My question is this. I request "http://foo.com/bar.html". The server redirects me using 302 Found and the Location header to "http://foo.com/qux.html". I then request "http://foo.com/qux.html" and get a 200 OK along with an ETag header.

With what URL do I associate the ETag header from the last response?

Could the 302 Found itself include an ETag header?


回答1:


An ETag is associated with the "selected representation" of the current request. The selected representation for a 302 Found response "usually contains a short hypertext note with a hyperlink to the different URI(s)." Therefore, if a 302 response contains an ETag, the ETag is associated with that hypertext.

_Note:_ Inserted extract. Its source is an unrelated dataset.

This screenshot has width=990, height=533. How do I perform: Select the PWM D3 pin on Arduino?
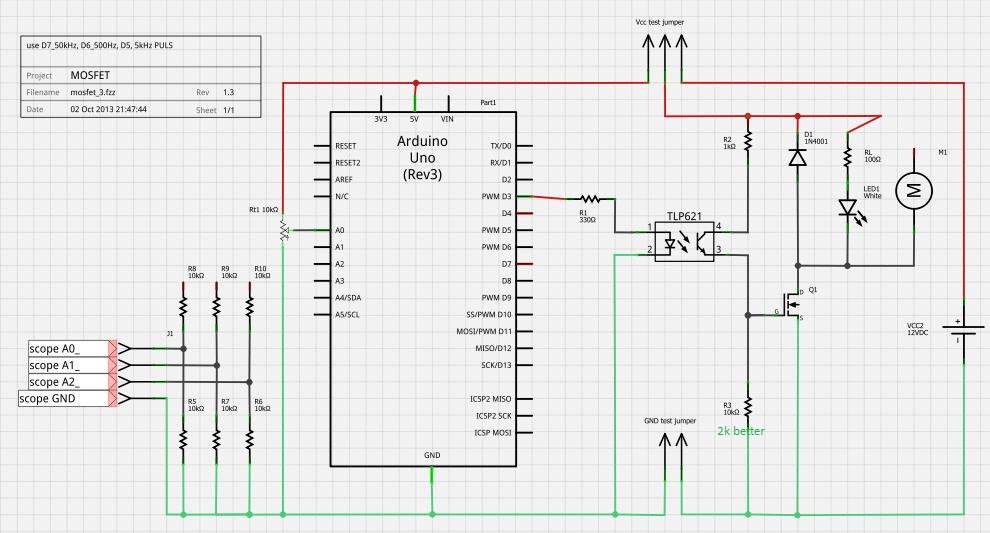tap(495, 196)
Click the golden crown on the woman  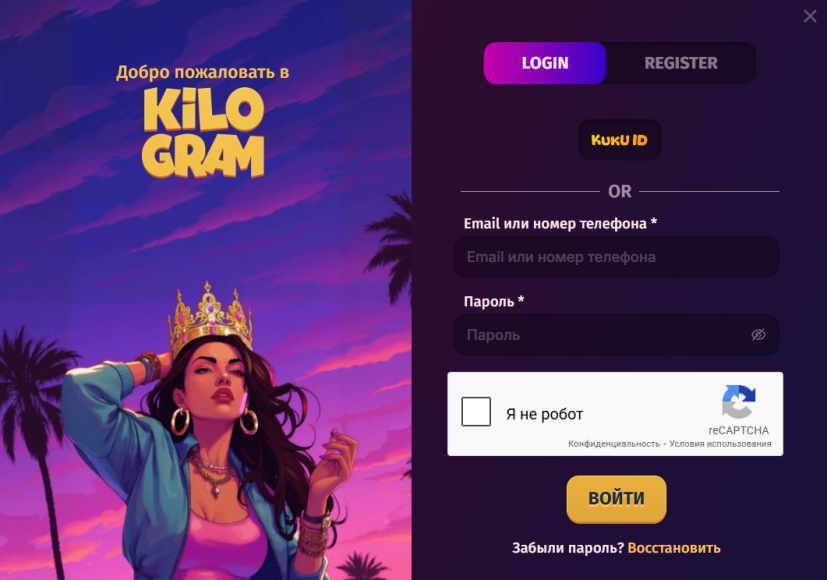click(210, 316)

However, if you include an If-None-Match (or other precondition) in a request to a resource that responds with a redirect, the server will ignore the precondition. According to Section 5 of RFC 7232 (my emphasis):

A server MUST ignore all received preconditions if its response to the same request without those conditions would have been a status code other than a 2xx (Successful) or 412 (Precondition Failed). In other words, redirects and failures take precedence over the evaluation of preconditions in conditional requests.

Thus, while a 302 response can contain an ETag, it is not useful because the server may not use it in further requests to that resource.




回答2:


As you can see in /src/pkg/net/http/client.go on line 266 the request-response cycle will continue until either or:

  • The http.Client's redirect checker (CheckRedirect field) returns an error
  • The response received is not a redirect (according to shouldRedirectGet)

During the cycle , previous responses will be discarded and the headers the response that client.Do returns are those of the last response.

This means that you should associate the ETag with qux.html in your example.

Could the 302 Found itself include an ETag header?

Yes it could but since it's a redirect, the client will follow it and acquire a new set of response headers from the target URL.